These objectives will enable design of recommendations for improvement of UNKTs performance and include changes into the new UNDAF.

Evaluation Criteria and Questions

UNDAF evaluation will fully rely on the United Nations Evaluation Group ‘Norms and Standards for Evaluation”, in and specifically supported by the five principles of OECD/DAC and their questions below:

Relevance: The extent to which the objectives of UNCDP are consistent with Kosovo’s needs, priorities, the country’s international and regional commitments (EU integration and SDGs), including on human rights (CEDAW, CPRD, CRC, etc.) and the recommendations of Human Rights mechanisms, sustainable development, environment, and the needs of women and men, girls and boys in Kosovo.
• To what extent are UNCDP objectives or outcomes still valid and aligned to key Kosovo’s development priorities including their underlying and root causes priorities?
• To what extent have human rights principles and standards been reflected or promoted in the UNCDP?
• To what extent and in what ways has the UNCDP responded to reducing inequalities and other cross-cutting issues reflected in UNCDP? Were the specific goals and targets for vulnerable and marginalized people set and if so have they been met?
• To what extent has institution-building and institution-strengthening taken place in human rights and gender equality terms?
• To what extent the UNCDP clearly articulated results (outcome level), indicators for measuring progress, and budgetary resources reflected UN focused framework and the system’s comparative advantage?
• To what extent UNCDP incorporates the SDGs agenda currently and how can the UNDS in Kosovo ensure that the Agenda 2030 is fully incorporated in the next UNCDP cycle?

Effectiveness: The extent to which the UNKT contributed to, or is likely to contribute to the outcomes defined in the UNCDP. The evaluation should also note how the results have affected Kosovo’s development positively or negatively as per foreseen plans.
• To what extent UNCDP objectives or outcomes were achieved? What are the major factors that facilitated or hindered the achievement of these objectives?
• What can be learned and incorporated into the next UNDAF cycle?
• What are the collaborative advantage of the UN organizations to contribute to the achievement of development objectives in Kosovo? How have the UN agencies used these to support the implementation of the UNCDP?
• What system and tools exist for monitoring implementation of the UNCDP? What challenges have been experienced in ongoing monitoring of UNCDP implementation?
• To what extent the UNCDP contributed to the SDGs - although its priorities were agreed before the SDGs were adopted in 2015?

Efficiency: The extent to which outcomes are achieved with the appropriate amount of resources and maintenance of minimum transaction cost (funds, expertise, time, administrative costs, etc.).
• To what extent does the UNCDP demonstrate a complementary and coordinated approach by the UN Development System (UNDS), including consideration of joint programming and common positions on situations of concern? Are UNCDP priorities sufficiently targeted to maximize efficiency?
• To what extent does the UNCDP underpin the UN transparency and accountability to beneficiaries of assistance, including through clear mechanisms for accountability?
• To what extent and how has the UN system mobilized and used its resources (human, technical and financial) and improved interagency synergies to achieve its planned results in the current UNCDP cycle?
• To what extent harmonization measures at the operational level contributed to improved efficiency and results?

Sustainability: The extent to which the benefits from a development intervention have continued, or are likely to continue, after it has been completed.

-- Data --
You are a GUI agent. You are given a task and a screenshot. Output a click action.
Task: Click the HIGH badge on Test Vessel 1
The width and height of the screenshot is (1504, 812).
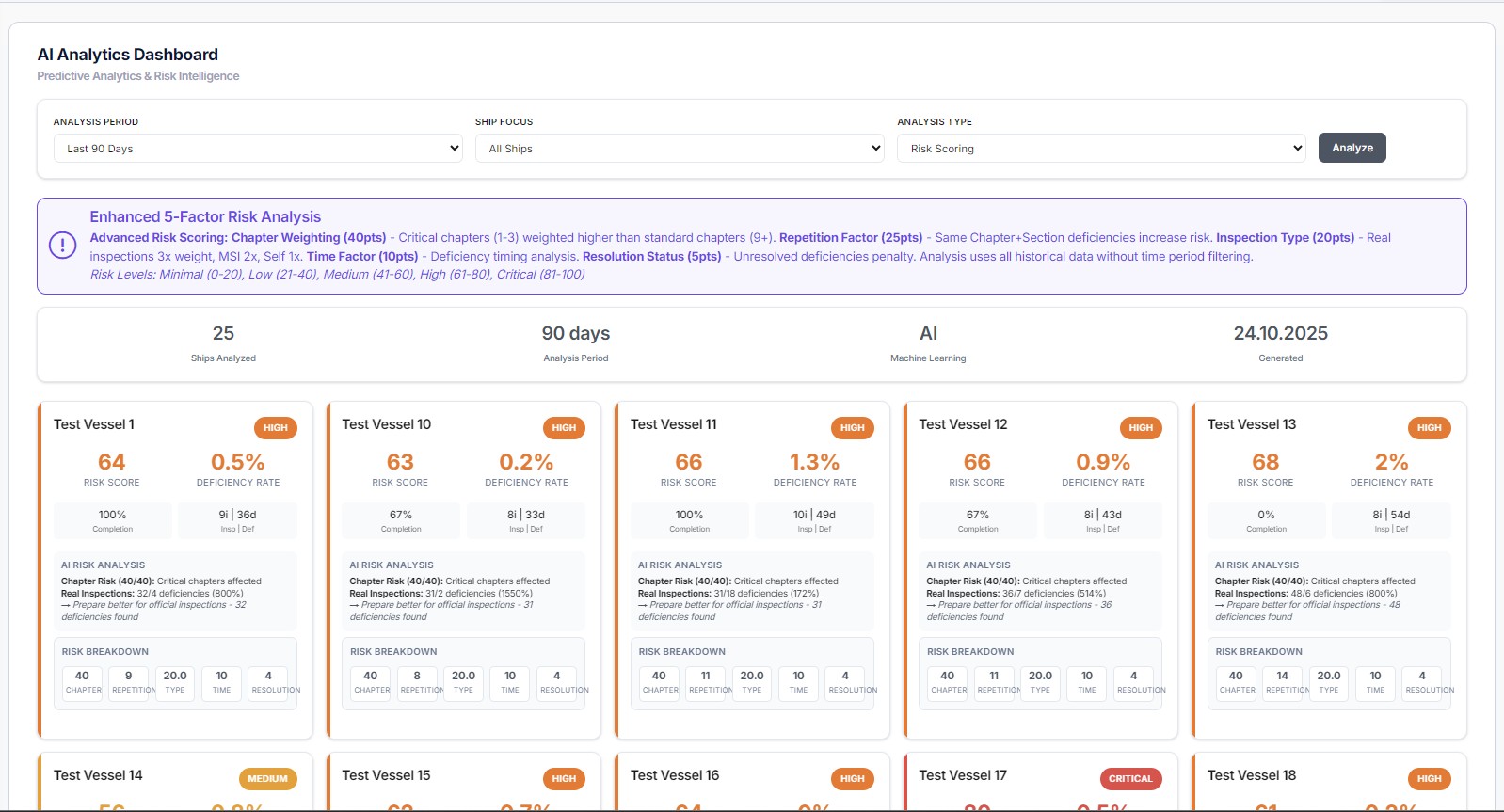[x=276, y=428]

-- Exercises --
**a.** Rewrite the UNDAF evaluation criteria text starting with "UNDAF evaluation will" and going on through "in the UNCDP?", replacing "objectives" with "aims".
**b.** Does each statement below agree with the UNDAF evaluation criteria text? Answer yes or no for each and quote the deciding words.
(i) The evaluation will rely on the United Nations Evaluation Group's norms and standards.
(ii) The UNCDP's priorities were agreed after the SDGs were adopted.
(iii) Time is counted among the transaction costs under efficiency.

-- Responses --
**a.**
UNDAF evaluation will fully rely on the United Nations Evaluation Group ‘Norms and Standards for Evaluation”, in and specifically supported by the five principles of OECD/DAC and their questions below:

Relevance: The extent to which the aims of UNCDP are consistent with Kosovo’s needs, priorities, the country’s international and regional commitments (EU integration and SDGs), including on human rights (CEDAW, CPRD, CRC, etc.) and the recommendations of Human Rights mechanisms, sustainable development, environment, and the needs of women and men, girls and boys in Kosovo.
• To what extent are UNCDP aims or outcomes still valid and aligned to key Kosovo’s development priorities including their underlying and root causes priorities?
• To what extent have human rights principles and standards been reflected or promoted in the UNCDP?

**b.**
(i) Yes: "UNDAF evaluation will fully rely on the United Nations Evaluation Group"
(ii) No: "its priorities were agreed before the SDGs were adopted in 2015"
(iii) Yes: "(funds, expertise, time, administrative costs, etc.)"